GIVEN REQUEST => Copy the records below word for word, leaving out the pictures.

RECORDED DATA =>
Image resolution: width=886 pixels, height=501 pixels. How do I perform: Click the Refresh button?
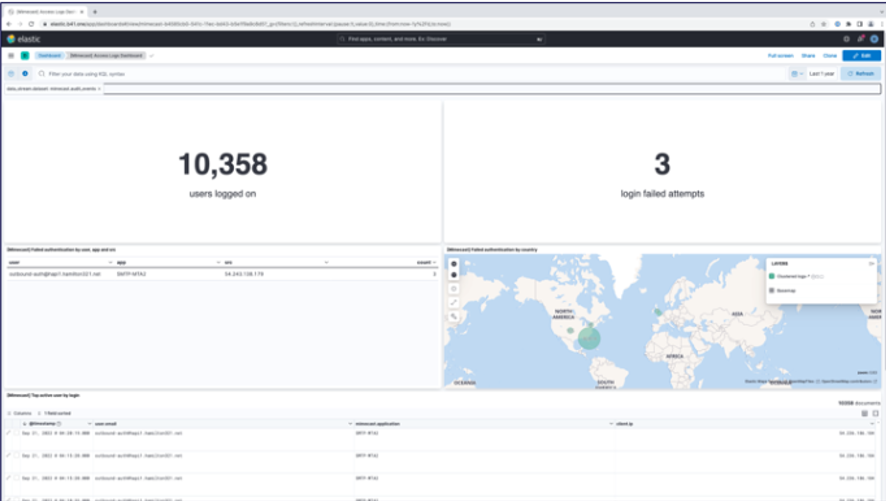tap(860, 73)
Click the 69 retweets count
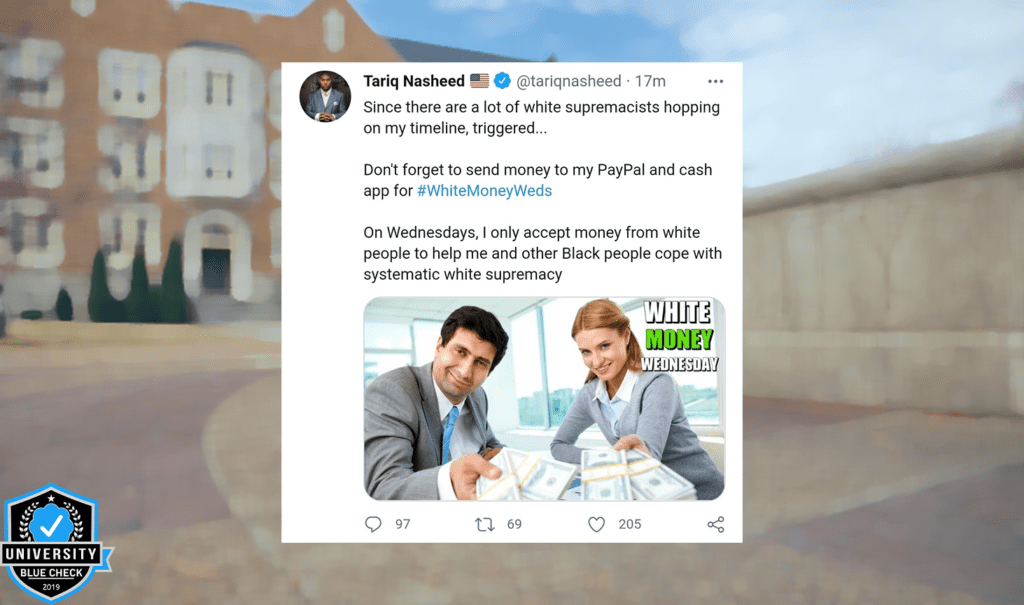Viewport: 1024px width, 605px height. 515,524

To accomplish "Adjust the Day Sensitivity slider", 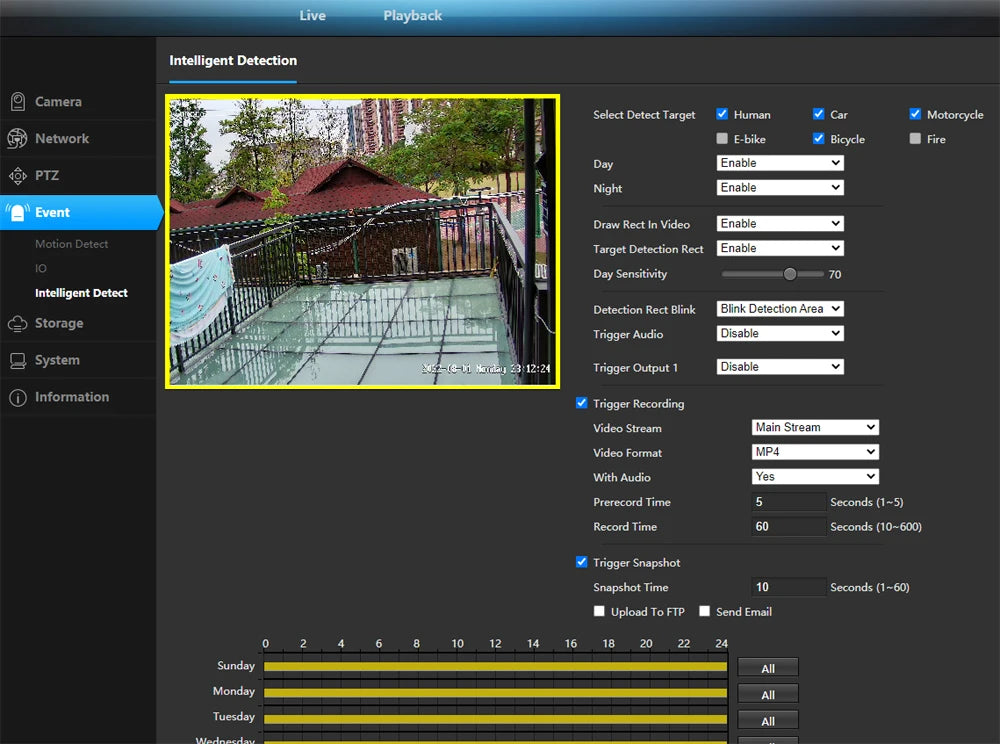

RESULT OF THE TASK =>
Image resolution: width=886 pixels, height=501 pixels. How do I perform: Click the Refresh button?
tap(860, 73)
Click the 69 retweets count
Viewport: 1024px width, 605px height. 515,524

To accomplish "Adjust the Day Sensitivity slider", 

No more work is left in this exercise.